» **Description of the task**
Scan the records below for the string "height" and return every line where it appears.

» **Raw data**
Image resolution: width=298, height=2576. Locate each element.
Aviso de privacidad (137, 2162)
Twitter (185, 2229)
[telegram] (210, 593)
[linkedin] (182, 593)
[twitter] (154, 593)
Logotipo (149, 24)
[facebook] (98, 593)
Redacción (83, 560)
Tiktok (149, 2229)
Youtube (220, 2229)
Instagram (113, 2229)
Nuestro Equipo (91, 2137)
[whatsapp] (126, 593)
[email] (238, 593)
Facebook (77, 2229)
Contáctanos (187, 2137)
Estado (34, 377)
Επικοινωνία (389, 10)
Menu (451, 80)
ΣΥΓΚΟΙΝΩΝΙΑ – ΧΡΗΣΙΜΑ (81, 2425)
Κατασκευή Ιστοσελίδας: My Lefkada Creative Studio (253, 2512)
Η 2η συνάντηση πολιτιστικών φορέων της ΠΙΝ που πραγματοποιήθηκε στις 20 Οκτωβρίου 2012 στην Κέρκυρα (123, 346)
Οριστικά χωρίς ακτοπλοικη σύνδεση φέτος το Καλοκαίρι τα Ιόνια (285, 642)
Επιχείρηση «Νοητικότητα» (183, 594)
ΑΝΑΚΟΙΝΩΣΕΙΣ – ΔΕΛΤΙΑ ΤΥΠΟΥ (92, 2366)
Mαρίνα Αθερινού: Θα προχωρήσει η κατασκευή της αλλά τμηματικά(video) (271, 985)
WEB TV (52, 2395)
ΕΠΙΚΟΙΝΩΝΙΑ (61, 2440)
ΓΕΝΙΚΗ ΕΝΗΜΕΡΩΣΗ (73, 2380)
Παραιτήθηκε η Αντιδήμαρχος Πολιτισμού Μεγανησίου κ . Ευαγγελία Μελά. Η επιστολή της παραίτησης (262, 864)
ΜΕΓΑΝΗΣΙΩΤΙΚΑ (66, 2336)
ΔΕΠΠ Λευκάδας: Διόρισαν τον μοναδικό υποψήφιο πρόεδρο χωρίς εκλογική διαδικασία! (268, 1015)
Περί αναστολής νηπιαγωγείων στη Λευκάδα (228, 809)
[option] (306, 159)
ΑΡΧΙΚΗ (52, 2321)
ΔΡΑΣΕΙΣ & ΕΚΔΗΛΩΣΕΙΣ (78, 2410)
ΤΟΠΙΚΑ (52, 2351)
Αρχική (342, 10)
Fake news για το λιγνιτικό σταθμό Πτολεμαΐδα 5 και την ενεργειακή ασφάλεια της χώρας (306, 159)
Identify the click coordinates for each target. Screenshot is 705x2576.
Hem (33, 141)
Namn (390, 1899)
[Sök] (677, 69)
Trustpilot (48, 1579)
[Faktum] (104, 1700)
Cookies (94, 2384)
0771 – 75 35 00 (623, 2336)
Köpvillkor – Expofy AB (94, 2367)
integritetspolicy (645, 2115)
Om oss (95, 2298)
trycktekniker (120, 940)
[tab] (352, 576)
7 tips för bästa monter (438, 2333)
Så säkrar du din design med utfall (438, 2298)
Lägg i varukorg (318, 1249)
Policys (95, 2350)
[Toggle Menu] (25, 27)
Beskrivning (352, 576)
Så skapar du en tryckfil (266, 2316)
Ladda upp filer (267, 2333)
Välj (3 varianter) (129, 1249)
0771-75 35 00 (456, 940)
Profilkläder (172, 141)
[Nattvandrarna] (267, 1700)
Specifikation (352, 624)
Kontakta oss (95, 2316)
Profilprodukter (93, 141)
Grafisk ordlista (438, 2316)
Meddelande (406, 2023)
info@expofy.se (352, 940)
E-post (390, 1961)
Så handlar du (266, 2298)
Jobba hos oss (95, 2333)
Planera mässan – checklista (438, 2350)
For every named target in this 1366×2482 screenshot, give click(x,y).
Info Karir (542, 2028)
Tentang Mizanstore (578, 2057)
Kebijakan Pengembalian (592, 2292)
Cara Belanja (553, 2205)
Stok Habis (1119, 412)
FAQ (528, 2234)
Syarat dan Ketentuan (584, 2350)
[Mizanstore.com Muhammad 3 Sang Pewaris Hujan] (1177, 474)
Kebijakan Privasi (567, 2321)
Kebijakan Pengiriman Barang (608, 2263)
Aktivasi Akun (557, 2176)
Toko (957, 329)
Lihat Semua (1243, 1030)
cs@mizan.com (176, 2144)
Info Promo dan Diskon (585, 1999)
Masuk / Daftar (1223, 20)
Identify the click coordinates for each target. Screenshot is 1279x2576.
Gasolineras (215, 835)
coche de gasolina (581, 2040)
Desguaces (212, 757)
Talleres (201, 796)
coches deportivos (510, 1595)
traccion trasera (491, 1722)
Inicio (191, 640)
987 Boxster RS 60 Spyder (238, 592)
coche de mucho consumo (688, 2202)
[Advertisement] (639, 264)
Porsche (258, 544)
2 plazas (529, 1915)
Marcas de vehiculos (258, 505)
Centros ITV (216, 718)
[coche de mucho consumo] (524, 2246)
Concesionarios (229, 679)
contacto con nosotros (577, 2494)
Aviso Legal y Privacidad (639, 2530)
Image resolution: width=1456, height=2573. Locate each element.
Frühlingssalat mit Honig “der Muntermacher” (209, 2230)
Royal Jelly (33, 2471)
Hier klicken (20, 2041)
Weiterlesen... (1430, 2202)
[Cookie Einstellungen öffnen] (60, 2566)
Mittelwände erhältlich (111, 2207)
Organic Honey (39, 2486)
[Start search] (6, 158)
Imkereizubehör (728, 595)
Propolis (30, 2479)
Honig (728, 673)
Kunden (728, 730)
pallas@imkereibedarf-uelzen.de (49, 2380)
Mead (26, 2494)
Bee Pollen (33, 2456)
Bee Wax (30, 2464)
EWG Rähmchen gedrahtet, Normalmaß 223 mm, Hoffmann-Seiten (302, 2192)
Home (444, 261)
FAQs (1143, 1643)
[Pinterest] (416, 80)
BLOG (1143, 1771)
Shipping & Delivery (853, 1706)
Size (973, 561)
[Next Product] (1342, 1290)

» **Task answer**
Image resolution: width=298, height=2576. Locate each element.
Image resolution: width=1456, height=2573. Locate each element.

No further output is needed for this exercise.